Who does these things in this world today? Jim Buckley does — or now, did.

Shall we ever see the likes of this man again? Or anyone approaching him?

We can dream. On that most special night in November 1970, in the hoopla at his campaign headquarters, his victory a certainty, Senator-elect Buckley addressed his volunteers: “The American people want a new course; they want a new politics.” He paused for the slightest moment, then added, “And I am the voice for the new politics.” A roar ensued. Would that we could roar again to such a man, and such a promise.

Conservatives should hold dearly Jim Buckley’s memory, and praise his life, for hope and inspiration, and to give evidence that it is possible for a genuinely humble and decent man to mount the public stage, enter the fabled arena, rise above others, be a counterpoint to the prevailing rhetoric, and stand out by offering unstinting, wise service to his country, and to his family, and to his faith — achieved without calculation or posture or rancor but with love and intelligence and determination that must not abate, as Jim’s did not abate until his very last year.

One more matter before closing. Jim’s special affections were directed at this institution. He was a fierce friend of National Review and National Review Institute. As for the latter, he was awarded NRI’s Buckley Prize, named for Brother Bill, in 2020, and his last public speech, which can be watched on C-SPAN, was given at NRI’s 2019 Ideas Summit. This year, NRI honored its dear friend by creating the James L. Buckley Lecture, the inaugural one given in March by former attorney general Michael Mukasey. As for National Review, Jim once served on its board, and his writings — typically about the need to defend federalism and the Tenth Amendment — graced the pages of the fortnightly journal many a time. Some of these NR writing are available here, and a more complete gathering of his writings can be found in the 2010 book Freedom at Risk: Reflections on Politics, Liberty, and the State (dedicated, lovingly, “For my sister and oldest friend, Priscilla Langford Buckley”).

And maybe that is a good way for Jim to be remembered in these NR precincts, as a man whose most profound concern was that America’s freedom was indeed at risk, especially from the aggrandizing state. We have been warned, and by a great man. Refusal to heed Jim Buckley will spell disaster for this nation to which he gave his all.

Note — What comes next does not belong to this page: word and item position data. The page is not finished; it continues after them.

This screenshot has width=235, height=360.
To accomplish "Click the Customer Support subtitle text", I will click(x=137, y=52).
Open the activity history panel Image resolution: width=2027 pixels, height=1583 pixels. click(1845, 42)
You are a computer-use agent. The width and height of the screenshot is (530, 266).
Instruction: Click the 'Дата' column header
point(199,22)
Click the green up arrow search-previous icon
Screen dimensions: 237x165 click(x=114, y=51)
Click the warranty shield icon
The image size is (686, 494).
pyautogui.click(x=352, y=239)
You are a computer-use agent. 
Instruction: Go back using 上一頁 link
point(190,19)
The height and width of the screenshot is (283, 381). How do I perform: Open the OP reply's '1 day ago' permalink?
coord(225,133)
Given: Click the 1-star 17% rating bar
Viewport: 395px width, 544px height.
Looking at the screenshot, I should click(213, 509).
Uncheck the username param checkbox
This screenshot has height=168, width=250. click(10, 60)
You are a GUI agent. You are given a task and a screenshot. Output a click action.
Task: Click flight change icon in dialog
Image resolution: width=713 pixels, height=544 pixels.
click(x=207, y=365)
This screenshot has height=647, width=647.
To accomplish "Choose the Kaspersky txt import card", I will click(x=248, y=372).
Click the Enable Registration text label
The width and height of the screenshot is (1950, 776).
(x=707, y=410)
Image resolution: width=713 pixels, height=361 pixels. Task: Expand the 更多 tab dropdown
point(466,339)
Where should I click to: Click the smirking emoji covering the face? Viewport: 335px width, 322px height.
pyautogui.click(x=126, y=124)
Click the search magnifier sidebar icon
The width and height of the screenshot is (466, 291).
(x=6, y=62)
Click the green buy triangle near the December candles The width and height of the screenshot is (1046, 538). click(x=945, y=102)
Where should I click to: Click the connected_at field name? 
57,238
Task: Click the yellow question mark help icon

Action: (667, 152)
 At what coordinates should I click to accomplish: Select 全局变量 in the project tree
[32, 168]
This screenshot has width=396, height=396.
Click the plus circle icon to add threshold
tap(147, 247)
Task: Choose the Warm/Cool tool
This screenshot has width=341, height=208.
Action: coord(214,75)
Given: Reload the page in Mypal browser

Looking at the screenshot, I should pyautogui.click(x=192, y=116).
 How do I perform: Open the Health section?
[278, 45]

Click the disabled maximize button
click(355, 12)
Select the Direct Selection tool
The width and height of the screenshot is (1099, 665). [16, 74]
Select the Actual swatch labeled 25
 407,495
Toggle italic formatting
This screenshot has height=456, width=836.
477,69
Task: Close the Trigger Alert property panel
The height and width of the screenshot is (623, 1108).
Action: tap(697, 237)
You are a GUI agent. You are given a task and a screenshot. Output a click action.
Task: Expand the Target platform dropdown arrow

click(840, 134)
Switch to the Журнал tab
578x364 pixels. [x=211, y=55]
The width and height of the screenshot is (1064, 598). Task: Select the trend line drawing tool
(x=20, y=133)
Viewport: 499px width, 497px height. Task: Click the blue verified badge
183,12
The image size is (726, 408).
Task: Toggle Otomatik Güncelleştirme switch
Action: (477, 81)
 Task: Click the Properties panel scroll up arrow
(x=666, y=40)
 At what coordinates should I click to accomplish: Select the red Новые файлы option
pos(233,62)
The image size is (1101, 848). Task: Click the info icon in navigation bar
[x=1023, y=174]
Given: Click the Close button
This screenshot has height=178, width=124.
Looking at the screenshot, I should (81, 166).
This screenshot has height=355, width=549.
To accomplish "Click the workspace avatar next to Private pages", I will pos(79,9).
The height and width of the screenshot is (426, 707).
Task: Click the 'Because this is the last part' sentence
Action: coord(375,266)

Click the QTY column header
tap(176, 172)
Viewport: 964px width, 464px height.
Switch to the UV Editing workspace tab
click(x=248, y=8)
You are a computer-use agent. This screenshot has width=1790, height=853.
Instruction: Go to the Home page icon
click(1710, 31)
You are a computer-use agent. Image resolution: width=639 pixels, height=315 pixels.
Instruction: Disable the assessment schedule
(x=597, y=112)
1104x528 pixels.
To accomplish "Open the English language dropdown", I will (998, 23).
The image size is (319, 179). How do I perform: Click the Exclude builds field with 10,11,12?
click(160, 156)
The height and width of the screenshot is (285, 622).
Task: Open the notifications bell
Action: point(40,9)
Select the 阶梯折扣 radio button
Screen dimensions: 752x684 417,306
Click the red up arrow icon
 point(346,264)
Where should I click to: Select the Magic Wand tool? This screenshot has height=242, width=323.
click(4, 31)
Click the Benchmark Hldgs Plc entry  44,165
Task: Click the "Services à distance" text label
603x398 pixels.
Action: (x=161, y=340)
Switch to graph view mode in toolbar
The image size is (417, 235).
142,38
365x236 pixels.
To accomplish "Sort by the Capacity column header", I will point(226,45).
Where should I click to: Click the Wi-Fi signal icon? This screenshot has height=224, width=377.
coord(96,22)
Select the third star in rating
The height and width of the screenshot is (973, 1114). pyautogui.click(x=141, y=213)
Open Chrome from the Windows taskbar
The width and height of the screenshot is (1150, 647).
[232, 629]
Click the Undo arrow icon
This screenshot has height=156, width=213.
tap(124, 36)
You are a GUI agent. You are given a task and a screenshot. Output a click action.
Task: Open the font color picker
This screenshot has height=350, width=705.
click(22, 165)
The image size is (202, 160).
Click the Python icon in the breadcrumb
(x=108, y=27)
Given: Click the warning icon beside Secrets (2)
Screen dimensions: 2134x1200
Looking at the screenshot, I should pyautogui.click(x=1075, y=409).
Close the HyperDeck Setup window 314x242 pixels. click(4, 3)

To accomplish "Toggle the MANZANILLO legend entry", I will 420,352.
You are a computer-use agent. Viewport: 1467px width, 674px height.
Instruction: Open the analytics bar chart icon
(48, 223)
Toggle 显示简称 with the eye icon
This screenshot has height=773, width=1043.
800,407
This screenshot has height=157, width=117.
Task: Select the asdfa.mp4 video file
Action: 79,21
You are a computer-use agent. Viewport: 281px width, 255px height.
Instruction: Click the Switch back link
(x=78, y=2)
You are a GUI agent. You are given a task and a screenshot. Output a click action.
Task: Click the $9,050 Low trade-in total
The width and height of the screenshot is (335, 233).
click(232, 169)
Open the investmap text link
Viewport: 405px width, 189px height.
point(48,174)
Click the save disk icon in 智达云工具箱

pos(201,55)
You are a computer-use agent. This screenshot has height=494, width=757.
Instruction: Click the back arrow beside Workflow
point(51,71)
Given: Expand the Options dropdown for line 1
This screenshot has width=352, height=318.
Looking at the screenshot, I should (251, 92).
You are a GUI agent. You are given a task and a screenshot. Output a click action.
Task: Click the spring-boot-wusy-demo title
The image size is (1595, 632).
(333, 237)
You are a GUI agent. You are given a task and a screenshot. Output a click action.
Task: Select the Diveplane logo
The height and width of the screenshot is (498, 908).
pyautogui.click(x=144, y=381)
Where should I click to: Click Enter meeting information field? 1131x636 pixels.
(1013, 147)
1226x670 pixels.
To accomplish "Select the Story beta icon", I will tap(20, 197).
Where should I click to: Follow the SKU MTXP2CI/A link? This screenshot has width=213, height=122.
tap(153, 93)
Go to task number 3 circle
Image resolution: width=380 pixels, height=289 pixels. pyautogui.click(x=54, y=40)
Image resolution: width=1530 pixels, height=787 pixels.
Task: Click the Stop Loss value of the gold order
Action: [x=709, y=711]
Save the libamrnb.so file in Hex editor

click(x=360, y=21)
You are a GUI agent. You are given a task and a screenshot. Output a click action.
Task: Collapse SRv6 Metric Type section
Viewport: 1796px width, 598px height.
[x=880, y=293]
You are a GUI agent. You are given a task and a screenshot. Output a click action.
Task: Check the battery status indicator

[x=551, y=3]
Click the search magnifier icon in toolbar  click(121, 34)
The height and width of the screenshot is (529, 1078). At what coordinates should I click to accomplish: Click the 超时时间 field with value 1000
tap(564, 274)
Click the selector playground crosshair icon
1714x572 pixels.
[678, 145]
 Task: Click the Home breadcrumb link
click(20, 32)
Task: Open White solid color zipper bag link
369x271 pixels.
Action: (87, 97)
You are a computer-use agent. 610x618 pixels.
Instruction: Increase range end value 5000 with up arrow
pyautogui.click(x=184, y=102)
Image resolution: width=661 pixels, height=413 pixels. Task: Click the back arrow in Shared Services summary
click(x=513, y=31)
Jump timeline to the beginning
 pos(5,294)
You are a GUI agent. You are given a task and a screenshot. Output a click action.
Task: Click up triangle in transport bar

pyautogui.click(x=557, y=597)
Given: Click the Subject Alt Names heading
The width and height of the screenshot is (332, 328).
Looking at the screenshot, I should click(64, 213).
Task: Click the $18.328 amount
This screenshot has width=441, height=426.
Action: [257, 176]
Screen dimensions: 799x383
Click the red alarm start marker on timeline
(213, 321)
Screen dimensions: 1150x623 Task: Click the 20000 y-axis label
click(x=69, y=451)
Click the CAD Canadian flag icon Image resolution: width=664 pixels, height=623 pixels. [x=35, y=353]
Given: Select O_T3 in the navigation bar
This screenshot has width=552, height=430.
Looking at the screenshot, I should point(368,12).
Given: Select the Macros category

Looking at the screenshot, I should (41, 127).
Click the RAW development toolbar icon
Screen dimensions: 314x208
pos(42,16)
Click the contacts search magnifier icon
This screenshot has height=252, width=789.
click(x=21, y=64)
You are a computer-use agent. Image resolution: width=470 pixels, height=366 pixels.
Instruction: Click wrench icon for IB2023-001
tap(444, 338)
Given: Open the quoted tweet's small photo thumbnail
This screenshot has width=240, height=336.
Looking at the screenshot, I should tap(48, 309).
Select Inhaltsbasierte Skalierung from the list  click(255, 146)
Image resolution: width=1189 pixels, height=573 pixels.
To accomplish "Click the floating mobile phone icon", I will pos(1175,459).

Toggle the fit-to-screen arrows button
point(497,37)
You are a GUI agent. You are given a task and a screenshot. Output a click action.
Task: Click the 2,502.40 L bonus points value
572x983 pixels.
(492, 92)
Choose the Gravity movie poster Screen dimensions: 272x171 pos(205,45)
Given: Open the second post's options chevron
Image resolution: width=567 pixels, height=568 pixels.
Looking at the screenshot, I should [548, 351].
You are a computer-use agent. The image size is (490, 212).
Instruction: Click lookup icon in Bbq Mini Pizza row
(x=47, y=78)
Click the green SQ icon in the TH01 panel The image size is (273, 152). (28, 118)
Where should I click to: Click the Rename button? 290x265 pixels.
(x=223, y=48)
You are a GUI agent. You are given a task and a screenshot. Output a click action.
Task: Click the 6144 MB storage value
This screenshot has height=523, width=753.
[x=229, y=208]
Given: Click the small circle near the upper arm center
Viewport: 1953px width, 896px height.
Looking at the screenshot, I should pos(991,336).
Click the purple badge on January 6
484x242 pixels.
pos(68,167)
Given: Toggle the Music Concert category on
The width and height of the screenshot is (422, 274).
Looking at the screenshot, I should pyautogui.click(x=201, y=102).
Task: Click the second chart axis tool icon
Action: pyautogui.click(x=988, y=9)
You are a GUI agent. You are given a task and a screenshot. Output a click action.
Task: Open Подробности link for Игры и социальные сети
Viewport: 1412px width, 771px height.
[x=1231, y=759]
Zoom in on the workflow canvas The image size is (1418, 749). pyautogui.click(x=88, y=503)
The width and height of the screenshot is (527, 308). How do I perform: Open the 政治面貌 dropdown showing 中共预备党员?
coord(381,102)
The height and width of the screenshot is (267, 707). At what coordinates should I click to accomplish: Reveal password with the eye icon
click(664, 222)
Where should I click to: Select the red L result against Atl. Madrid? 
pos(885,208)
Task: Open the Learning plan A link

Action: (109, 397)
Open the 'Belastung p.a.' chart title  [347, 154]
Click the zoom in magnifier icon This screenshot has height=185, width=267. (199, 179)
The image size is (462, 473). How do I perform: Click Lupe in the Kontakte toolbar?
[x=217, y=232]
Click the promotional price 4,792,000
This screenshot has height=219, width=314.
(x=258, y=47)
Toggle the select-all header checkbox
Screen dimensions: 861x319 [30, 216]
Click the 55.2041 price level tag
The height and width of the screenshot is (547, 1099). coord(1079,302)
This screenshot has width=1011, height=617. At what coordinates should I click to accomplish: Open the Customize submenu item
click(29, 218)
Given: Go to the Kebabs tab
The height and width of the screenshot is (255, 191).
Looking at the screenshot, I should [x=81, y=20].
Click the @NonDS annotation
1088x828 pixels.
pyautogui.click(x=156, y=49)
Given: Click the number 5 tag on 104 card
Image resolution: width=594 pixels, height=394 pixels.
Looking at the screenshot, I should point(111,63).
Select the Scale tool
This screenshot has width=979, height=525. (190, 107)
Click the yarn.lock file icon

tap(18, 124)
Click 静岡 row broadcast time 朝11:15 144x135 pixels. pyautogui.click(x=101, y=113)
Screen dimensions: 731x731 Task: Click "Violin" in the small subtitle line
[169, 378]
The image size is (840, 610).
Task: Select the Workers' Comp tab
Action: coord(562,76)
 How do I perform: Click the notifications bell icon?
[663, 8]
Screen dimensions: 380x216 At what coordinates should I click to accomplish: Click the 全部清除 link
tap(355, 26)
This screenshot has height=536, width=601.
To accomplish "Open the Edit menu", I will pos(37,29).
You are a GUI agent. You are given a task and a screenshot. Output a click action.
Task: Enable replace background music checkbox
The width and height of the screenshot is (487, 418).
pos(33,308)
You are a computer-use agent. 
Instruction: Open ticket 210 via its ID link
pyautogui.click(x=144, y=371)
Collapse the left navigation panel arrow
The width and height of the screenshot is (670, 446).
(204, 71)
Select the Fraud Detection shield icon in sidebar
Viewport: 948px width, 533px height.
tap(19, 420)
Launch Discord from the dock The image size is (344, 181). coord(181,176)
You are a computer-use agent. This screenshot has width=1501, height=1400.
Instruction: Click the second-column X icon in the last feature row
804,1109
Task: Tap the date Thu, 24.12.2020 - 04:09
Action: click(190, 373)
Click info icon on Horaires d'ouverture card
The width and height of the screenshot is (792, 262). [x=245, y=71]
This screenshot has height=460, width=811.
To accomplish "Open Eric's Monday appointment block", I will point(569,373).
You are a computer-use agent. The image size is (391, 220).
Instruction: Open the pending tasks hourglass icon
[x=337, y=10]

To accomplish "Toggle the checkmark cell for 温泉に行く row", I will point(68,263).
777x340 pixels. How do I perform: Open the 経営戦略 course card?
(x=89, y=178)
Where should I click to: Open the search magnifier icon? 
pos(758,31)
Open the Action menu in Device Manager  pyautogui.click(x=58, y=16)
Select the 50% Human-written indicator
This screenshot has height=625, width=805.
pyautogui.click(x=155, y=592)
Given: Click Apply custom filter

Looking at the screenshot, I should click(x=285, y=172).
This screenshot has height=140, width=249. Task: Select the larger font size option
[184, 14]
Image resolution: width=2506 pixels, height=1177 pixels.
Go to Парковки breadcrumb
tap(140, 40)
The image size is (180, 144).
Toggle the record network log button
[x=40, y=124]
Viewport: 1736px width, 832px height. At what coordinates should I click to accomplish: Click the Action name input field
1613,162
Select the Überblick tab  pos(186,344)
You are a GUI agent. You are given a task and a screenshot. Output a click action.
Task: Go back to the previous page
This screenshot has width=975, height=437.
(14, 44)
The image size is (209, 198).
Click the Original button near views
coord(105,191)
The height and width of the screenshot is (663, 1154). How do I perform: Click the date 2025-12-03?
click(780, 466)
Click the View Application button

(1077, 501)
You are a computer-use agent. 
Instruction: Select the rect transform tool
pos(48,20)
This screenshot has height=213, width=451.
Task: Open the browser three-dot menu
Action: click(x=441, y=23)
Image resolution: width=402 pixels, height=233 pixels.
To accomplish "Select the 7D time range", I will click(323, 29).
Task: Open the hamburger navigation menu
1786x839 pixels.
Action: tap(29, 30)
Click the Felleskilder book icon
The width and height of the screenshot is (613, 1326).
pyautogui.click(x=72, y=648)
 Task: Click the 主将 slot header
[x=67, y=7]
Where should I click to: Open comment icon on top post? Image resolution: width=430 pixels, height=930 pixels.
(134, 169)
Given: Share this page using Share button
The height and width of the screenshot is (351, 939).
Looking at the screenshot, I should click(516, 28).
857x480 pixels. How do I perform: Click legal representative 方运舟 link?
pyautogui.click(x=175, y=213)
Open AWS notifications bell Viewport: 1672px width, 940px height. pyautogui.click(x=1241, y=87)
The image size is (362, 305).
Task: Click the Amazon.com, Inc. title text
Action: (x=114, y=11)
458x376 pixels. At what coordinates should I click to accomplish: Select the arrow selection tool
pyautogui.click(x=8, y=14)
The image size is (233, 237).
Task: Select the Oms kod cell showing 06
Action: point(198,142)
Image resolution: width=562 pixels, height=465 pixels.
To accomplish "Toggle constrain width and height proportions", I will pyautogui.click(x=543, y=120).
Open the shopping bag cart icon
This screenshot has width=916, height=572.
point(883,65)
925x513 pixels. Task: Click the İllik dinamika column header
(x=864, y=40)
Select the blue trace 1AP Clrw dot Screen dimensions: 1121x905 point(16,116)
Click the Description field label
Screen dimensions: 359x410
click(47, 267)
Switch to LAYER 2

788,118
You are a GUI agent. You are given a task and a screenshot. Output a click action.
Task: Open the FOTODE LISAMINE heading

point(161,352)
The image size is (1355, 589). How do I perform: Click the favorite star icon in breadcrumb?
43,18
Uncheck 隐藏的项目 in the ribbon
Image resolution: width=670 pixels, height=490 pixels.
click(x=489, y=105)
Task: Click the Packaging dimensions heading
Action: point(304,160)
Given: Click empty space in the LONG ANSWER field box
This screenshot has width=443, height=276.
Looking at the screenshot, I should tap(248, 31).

There is an old song from Sesame Street with the line, “One of these things just doesn’t belong.” It always came to mind when I was in Jim’s presence. He was so genuinely Christian, of unsurpassable esteem, that I didn’t believe I could have been so fortunate to be with him, talk with him, email and eat and cruise and joke with him. And yet, that happened. Sometimes in life, we win a different version of MegaMillions. But it comes with an obligation: that Jim’s model be followed, at least by this poor sinner, so we may do right with the talents God has given each of us, that we rise to the unexpected occasion, and that when our own days end, we might find an eternity alongside our old friend.

By his long life, Jim, the last of the living children of William and Aloise Buckley, defied the actuarial gods. Could one be blamed for thinking this day would never come? Maybe. Still, it has come. What would Jim have us do? I offer: Pray. And we should pray that now Jim rests in eternal bliss, with Christ, and that he is reunited with Ann, these two exceptional people of exceptional mutual devotion affixed till the end of time. To Jim’s children, Jay, Peter, David, Priscilla, Bill, and Andrew, to his many grandchildren, and to the extended Buckley family, and to his many friends, we share this special mix of sorrow at a great man’s passing, but elation that God was so good as to offer him to us as a father, a sibling, a friend, a fellow American. May the man his brother often called the Sainted Junior Senator now find that he is indeed sainted.

Jack Fowler is a contributing editor at National Review and a senior philanthropy consultant at American Philanthropic.